Friday, December 08, 2006

the coldest day

this was by far the coldest day i've experienced in - what, nine years? the extra-warm, puffy winter coat that i bought a couple of months ago made its debut, but even so my face, ears and toes were frozen solid by the time i walked the five blocks from my house to the subway this morning.

frozen body parts aside, the whole thing is kind of exciting, too, as any new (or familiar-but-long-forgotten) experience can be. and anyway the cold air is invigorating! yeah!

here's a picture of me bundled up against the cold:


just kidding! that picture was taken last winter, in SF. but i did wear that same scarf today.

my sister is out of town, and i don't have any social plans this evening, so i intend to celebrate the advent of winter and my alone-time as follows:
- drinking a mug of hot cider with rum (does that make me an alcoholic? it's just so delicious, and delightfully naughty.)
- making some bacon (i've been thinking about bacon all day)
- playing scrabble online
- finishing my book

i'm so decadent! life is good.

p.s. did anyone catch taylor's reference to her blog on The OC last night? so awesome. we are clearly soul-sisters in uber-geekdom.
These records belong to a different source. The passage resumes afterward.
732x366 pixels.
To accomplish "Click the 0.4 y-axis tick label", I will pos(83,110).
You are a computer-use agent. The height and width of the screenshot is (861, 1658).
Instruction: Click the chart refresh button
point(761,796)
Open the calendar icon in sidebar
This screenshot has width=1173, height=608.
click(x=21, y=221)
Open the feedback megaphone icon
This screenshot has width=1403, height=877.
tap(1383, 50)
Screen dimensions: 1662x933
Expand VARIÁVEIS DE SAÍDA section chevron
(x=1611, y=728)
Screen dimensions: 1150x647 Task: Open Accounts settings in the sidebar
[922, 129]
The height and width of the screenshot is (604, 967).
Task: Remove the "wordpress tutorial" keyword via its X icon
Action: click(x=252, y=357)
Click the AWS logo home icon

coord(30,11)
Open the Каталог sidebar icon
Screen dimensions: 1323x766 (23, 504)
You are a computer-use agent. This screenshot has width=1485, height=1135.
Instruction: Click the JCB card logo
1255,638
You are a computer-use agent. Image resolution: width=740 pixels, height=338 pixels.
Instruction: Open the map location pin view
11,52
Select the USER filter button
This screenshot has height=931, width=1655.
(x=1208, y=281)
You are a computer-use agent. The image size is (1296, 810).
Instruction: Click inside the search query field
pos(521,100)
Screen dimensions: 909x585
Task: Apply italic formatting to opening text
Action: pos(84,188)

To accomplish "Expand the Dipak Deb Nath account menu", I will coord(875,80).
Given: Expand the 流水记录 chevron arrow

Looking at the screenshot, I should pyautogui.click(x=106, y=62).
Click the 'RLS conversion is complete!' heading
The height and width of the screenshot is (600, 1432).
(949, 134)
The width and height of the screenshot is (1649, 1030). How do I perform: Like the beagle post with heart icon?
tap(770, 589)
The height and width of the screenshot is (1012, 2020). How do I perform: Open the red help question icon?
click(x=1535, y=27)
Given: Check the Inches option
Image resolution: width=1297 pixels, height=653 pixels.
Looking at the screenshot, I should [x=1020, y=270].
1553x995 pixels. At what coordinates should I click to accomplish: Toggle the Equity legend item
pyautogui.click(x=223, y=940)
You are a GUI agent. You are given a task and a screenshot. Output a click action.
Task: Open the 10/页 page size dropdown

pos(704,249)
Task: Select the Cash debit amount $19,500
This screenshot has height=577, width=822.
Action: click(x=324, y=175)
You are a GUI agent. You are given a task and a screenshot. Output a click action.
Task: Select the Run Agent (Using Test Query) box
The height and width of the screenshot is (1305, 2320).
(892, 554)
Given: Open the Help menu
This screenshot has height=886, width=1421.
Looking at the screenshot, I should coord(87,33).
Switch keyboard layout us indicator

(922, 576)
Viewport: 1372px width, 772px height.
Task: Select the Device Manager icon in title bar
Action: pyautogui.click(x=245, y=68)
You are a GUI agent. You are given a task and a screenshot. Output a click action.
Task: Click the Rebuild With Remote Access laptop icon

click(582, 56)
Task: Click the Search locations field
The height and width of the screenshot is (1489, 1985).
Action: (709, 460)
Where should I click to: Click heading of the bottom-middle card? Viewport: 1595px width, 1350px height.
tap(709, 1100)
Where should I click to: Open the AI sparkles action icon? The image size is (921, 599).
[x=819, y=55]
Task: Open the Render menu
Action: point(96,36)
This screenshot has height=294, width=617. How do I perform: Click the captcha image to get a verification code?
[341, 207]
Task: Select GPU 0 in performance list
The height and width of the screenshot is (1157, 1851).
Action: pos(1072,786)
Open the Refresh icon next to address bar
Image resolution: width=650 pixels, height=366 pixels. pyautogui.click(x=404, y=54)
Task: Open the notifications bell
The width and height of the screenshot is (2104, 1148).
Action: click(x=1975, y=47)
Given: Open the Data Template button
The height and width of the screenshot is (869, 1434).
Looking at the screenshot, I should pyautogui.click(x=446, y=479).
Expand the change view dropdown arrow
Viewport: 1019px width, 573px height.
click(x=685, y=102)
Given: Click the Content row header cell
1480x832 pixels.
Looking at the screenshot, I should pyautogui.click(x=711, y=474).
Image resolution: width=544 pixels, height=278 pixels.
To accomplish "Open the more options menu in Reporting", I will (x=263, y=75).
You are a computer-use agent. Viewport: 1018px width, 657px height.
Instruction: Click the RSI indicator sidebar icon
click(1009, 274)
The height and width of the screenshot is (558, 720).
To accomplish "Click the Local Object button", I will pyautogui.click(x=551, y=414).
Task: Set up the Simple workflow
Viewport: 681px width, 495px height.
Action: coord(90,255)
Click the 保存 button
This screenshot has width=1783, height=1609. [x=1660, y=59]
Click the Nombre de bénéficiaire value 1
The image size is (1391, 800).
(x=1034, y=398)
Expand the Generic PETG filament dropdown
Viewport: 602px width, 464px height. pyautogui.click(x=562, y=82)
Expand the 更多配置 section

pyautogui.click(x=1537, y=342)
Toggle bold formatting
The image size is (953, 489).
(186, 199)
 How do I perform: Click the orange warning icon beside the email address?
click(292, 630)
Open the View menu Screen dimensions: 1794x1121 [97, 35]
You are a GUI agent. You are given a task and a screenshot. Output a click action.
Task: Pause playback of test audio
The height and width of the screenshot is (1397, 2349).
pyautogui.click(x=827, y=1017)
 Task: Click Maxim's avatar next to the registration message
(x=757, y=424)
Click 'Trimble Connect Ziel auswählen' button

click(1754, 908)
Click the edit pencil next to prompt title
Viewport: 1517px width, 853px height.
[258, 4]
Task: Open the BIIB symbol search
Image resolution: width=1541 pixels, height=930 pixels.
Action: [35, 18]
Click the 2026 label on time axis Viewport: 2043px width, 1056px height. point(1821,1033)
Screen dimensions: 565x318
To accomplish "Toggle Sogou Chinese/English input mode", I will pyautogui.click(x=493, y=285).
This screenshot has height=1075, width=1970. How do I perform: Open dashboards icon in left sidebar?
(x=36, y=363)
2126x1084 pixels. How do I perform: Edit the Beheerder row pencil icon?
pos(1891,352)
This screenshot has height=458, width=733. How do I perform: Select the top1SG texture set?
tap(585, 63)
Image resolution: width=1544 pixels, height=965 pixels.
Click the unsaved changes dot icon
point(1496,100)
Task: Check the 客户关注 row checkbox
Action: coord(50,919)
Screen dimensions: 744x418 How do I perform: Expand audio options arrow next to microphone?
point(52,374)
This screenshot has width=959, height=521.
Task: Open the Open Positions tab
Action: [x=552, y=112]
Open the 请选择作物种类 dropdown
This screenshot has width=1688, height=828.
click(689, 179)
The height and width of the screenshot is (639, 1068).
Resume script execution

Wednesday, December 06, 2006

i love caridee. eom.

season finale of the evil show that doesn't let its writers unionize

i am very excited. it will look so lovely on my big new cable-enhanced television set. and i'm even going to entertain a friend or two in my newly liveable living room, recently furnished with a couch and ottoman, and cleaned (mostly) of the boxes that cluttered it up for the past two months.

but the show is anti-union - and thus un-democratic and un-american - so you shouldn't watch it. (especially if melrose wins. ew!)

Tuesday, December 05, 2006

out of it

sorry it's been a while. i was in mexico for four days, attending the most blown-out (fancy, decadent, over-the-top) wedding ever. while it was an interesting experience, i spent most of the weekend feeling stressed out and depressed, due to a combo of legitimate personal drama and my own inexplicable idiosyncratic weirdness.

now i'm back and still feeling a little depressed and unloved and antisocial. all i want to do is read the book i started over the weekend - The Name of the Rose, by umberto eco. it's kind of a thinking man's Da Vinci Code. it's both a page-turning mystery and a fascinating history of the early and medieval catholic church.